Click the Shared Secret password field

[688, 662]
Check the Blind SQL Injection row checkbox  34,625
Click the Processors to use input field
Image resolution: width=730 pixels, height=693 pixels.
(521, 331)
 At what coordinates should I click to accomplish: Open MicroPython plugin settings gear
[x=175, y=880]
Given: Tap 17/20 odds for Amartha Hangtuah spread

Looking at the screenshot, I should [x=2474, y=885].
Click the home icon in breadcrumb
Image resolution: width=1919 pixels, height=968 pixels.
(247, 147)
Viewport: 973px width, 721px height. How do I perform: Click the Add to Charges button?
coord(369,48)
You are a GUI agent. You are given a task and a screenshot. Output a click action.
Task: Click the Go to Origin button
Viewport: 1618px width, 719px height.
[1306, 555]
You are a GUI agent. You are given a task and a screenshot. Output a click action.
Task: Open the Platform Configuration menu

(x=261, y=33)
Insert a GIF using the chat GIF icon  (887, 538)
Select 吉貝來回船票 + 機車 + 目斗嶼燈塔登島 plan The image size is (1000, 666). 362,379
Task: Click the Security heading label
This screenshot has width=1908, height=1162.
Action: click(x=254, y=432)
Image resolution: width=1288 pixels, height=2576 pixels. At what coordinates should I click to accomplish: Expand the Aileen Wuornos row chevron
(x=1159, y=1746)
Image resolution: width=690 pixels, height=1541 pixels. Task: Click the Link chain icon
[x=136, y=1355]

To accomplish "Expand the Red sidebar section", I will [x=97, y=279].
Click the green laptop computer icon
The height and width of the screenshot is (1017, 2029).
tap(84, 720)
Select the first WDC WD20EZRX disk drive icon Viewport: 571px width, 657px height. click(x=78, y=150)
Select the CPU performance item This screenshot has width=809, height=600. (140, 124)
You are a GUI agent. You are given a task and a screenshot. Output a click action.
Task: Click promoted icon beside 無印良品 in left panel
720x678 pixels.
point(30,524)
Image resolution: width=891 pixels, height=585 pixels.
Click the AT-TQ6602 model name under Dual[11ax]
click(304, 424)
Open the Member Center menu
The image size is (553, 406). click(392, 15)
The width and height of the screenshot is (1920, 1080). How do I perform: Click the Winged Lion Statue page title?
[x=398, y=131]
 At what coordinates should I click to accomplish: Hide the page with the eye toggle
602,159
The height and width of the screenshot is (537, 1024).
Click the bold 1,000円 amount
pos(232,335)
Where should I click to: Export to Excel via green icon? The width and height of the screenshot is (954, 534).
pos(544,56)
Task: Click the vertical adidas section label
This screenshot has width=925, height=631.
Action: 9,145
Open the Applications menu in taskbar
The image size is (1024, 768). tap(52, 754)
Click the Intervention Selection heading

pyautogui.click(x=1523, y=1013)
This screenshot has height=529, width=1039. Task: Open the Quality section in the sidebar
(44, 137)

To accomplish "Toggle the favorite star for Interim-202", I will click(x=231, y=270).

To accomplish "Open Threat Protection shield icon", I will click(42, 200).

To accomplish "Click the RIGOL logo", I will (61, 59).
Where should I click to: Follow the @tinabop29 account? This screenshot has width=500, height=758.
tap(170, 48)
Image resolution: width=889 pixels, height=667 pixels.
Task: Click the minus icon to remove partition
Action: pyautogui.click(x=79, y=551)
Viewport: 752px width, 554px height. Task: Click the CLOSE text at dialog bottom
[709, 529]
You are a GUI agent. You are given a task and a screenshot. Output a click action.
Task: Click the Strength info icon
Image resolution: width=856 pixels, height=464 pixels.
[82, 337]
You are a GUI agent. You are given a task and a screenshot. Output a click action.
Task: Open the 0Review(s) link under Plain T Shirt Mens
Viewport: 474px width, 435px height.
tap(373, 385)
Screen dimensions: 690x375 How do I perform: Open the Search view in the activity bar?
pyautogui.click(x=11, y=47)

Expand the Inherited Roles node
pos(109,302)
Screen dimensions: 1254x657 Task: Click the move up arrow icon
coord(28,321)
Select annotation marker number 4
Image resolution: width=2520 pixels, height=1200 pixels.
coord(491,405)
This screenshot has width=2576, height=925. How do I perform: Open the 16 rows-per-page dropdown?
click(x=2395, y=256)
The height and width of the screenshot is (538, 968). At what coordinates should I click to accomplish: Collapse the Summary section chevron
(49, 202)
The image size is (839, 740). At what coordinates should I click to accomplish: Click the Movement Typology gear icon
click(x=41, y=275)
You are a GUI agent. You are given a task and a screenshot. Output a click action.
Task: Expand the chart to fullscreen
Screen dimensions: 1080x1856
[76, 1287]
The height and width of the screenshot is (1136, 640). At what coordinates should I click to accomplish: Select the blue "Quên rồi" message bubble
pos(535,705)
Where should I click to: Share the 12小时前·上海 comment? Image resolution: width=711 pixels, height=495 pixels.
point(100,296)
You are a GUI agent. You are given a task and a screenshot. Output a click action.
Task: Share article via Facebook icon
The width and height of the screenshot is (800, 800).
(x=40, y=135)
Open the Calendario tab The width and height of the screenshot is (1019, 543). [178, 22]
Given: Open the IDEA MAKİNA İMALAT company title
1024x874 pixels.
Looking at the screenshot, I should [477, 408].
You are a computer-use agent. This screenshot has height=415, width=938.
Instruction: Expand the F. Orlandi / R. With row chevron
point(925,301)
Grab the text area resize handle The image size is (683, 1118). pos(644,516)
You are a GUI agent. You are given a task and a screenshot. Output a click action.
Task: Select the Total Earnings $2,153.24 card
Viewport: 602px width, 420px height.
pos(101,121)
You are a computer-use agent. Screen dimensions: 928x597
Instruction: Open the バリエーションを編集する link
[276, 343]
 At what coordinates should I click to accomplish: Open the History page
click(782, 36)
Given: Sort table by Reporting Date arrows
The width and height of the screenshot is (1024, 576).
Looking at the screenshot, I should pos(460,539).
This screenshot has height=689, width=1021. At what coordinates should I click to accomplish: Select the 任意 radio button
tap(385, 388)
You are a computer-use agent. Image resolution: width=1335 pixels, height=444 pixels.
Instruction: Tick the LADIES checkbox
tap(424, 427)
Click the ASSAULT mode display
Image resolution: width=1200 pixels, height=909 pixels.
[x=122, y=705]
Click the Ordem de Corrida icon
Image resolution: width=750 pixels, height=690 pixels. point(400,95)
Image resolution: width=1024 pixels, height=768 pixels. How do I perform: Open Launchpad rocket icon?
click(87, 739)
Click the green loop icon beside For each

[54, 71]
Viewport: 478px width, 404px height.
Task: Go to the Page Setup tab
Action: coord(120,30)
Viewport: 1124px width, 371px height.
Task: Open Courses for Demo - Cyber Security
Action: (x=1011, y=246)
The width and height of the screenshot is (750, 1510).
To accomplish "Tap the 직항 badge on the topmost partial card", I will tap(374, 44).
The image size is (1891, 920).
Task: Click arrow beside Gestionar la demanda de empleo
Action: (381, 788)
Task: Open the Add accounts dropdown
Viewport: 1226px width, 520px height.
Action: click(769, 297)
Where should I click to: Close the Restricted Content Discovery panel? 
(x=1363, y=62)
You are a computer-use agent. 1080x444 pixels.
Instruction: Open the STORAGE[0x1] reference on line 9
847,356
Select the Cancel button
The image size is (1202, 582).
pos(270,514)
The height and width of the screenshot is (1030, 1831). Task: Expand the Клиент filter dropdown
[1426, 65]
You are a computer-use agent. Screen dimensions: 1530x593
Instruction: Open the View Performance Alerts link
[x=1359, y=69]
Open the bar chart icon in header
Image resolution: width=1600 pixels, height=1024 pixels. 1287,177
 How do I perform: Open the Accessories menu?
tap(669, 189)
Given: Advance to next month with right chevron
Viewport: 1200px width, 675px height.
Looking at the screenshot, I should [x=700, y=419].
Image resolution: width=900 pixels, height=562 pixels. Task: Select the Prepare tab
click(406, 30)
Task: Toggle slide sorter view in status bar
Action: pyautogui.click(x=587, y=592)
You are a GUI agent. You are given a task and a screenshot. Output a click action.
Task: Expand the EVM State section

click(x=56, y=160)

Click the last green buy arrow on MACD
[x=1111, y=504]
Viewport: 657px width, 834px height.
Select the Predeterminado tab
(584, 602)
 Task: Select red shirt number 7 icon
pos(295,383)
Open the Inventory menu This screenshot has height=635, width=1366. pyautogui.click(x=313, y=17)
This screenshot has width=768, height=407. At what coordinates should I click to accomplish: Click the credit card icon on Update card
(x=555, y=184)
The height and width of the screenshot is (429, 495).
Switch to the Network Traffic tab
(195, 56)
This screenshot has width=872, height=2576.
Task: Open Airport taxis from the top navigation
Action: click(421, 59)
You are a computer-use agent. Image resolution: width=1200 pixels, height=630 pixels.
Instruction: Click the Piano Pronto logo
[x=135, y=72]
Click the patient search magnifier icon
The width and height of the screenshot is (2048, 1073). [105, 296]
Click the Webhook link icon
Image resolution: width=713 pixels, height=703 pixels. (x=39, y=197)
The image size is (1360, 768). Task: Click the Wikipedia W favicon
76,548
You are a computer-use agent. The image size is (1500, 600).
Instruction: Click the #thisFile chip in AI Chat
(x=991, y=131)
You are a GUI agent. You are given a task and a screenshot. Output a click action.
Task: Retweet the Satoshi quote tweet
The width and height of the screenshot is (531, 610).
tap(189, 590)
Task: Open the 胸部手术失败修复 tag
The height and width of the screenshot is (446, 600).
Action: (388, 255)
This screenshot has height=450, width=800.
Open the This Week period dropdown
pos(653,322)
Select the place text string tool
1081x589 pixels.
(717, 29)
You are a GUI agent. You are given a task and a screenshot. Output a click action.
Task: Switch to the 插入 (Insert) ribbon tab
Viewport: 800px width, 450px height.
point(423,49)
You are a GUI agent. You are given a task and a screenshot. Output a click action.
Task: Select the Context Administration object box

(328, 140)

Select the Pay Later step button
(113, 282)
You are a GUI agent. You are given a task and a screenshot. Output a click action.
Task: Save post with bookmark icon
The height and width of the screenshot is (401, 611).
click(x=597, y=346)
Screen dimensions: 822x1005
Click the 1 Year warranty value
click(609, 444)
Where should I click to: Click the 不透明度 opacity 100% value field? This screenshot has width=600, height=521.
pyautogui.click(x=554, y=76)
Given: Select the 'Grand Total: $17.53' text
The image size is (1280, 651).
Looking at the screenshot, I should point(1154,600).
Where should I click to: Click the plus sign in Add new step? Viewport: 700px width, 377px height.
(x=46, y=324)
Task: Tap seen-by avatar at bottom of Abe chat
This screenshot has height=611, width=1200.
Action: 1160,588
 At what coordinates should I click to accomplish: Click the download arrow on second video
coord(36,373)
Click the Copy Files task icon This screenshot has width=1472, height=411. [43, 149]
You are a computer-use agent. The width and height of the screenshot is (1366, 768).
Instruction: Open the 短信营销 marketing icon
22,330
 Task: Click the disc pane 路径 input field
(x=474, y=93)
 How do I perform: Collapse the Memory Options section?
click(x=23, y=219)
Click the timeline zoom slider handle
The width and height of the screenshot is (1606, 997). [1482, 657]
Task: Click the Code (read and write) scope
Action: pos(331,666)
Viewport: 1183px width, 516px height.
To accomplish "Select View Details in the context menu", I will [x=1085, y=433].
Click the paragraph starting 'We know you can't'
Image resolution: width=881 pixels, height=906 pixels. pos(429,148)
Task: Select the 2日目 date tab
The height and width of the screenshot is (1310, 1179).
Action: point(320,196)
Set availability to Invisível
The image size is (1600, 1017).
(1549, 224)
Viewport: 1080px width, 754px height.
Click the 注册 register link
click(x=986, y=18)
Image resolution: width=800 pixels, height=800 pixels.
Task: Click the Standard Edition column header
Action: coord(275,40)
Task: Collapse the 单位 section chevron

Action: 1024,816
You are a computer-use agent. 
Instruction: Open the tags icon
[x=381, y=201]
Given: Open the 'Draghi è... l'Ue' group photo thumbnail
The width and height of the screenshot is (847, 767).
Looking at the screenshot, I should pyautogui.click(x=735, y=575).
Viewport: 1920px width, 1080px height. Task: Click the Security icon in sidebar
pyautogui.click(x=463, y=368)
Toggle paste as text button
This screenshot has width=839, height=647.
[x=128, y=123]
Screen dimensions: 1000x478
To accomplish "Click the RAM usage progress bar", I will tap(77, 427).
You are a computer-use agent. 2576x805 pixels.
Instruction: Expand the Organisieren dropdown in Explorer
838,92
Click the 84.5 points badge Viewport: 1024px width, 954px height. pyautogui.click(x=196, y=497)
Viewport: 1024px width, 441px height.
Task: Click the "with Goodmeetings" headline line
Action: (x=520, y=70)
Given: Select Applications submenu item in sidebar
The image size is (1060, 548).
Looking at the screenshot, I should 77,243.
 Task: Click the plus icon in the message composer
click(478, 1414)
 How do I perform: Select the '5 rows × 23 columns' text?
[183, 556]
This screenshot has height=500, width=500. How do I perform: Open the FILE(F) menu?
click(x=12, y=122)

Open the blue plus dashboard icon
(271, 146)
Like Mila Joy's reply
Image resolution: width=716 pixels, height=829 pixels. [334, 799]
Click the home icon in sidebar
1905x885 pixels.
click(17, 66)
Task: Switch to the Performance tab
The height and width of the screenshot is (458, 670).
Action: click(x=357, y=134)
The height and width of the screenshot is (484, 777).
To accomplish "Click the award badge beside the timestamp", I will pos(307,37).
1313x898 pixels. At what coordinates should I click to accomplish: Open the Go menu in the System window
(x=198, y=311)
+ + + + + + +
Above are some records. Count the lines among them with the word "Total", and answer with the number only.

→ **The completed task**: 2